Achaogen raised more than $26 million in a Series B round of financing to fund its antibacterial research and development efforts.
The South San Francisco-based company, which focuses on small molecules for infections caused by bacteria but also inhibit the emergence of resistance, plans to use the funds over an undisclosed period to advance its lead program through clinical proof of concept and to progress additional programs through preclinical development. Founded just two years ago on its SOS-pathway program, Achaogen's broadening efforts to date proved attractive in bringing investors to the table.
"We have a much deeper pipeline," said John Hollway, its vice president of business development, "and all the programs have great potential." Achaogen's "core goal," he told BioWorld Today, is to give physicians "a tool in their arsenal" to combat the growing problem of resistant bacteria.
Its lead efforts around the SOS-pathway program are aimed at inhibiting bacterial resistance and hypersensitization of bacteria to fluoroquinolones such as Cipro (ciprofloxacin). To date there has been "great progress" in demonstrating effectiveness, Hollway said. The company has yet to designate a clinical lead out of that program but is likely to do so some time next year, and eventually find a partner to carry it forward.

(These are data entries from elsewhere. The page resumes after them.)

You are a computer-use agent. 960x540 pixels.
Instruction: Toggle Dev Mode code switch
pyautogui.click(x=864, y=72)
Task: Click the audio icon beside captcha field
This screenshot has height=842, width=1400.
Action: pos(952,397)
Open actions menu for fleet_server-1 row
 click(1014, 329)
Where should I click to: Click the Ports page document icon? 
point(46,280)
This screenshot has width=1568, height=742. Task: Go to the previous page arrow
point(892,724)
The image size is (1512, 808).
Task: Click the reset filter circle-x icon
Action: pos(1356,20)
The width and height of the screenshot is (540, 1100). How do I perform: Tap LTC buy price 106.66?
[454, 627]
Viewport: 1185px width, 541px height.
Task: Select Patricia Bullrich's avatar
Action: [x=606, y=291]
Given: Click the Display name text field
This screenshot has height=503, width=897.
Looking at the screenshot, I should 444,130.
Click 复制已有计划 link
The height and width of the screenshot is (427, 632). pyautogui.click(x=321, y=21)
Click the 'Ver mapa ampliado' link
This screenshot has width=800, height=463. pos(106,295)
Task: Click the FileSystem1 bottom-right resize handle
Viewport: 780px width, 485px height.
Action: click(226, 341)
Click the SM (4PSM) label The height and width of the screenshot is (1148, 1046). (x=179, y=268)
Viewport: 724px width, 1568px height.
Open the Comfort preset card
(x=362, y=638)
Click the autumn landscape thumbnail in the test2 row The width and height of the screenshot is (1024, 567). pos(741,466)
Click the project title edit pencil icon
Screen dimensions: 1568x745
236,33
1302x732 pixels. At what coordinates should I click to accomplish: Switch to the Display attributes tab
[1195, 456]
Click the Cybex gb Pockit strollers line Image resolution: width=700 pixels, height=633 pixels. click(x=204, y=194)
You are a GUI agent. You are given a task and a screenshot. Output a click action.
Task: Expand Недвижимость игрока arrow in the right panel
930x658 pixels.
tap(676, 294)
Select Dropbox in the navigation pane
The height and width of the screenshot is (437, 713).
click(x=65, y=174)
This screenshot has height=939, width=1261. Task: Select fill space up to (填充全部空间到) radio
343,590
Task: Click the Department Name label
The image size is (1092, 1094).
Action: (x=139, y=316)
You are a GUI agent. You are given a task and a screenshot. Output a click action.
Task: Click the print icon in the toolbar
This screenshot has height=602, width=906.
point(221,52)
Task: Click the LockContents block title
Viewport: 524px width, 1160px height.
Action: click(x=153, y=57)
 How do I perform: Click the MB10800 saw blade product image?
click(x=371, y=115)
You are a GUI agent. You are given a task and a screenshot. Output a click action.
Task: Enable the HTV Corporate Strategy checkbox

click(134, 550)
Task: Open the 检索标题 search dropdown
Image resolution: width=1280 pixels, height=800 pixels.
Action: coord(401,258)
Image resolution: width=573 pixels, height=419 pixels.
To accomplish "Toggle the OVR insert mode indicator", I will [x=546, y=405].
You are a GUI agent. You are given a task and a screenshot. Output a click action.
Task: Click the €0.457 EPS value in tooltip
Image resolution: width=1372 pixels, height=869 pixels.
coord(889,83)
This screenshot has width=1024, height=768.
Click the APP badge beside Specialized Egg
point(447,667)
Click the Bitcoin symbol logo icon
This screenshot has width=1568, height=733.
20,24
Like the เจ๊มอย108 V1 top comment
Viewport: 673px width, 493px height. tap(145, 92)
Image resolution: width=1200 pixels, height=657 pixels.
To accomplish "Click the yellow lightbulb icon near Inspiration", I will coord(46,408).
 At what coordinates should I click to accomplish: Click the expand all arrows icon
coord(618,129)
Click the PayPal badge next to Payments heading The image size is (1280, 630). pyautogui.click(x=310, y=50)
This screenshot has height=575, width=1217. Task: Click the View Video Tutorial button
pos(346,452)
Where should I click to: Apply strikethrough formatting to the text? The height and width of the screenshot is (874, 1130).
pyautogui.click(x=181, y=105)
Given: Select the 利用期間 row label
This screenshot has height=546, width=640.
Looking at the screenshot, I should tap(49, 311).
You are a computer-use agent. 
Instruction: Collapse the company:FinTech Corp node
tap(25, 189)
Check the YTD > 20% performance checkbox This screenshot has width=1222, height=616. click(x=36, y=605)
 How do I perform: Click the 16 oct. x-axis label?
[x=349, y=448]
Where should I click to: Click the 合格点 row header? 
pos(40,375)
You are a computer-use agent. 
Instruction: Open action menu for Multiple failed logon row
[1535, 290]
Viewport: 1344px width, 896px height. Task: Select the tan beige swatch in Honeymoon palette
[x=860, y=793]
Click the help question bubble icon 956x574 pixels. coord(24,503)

Beyond that work, Achaogen is advancing an aminoglycoside program that was in-licensed earlier this year. That antibiotic class is used to inhibit bacterial protein synthesis, and the company's efforts are focused on developing compounds that address aminoglycoside-resistant Gram-negative pathogens. It came from Carlsbad, Calif.-based Isis Pharmaceuticals Inc., which received $1.5 million in Achaogen stock in return and also is entitled to milestone payments and royalties.
The company's third program was generated internally with a broader spectrum focus on hospital-acquired Gram-positive and Gram-negative pathogens.
Achaogen, which raised $15 million in its Series A round upon its inception, wasn't yet in need of money, Hollway said, but a new investor was ready to buy in: Domain Venture Partners. The Princeton, N.J.-based firm led the round and named Bob More to Achaogen's board in the process. All the company's first-round backers also participated, a group that includes 5AM Ventures, of Menlo Park, Calif.; ARCH Venture Partners, of Chicago; Venrock Associates, of New York; and Versant Ventures, also of Menlo Park.
CoDa Gets $10M In Series A
CoDa Therapeutics Inc. brought in $10 million in its first round of venture capital financing to move its topical wound care programs into the clinic.
The San Diego-based biopharmaceutical company, which was founded last year, expects to use its new money to complete formulation, analytical, stability and toxicology studies to support investigational new drug applications, followed by Phase I and II trials in ophthalmic and acute skin indications. Its lead compound is called Nexagon, a small anti-connexin oligonucleotide that down-regulates the proteins that form gap junctions and reduces cell-to-cell communication after an injury. Preclinical studies have shown that a single application reduces cell death, swelling, inflammation, scarring and time to wound closure in a range of tissue including the eye, skin, spinal cord and brain.
Domain was the sole investor, but CoDA expects to close an additional $5 million to $10 million during the next three months.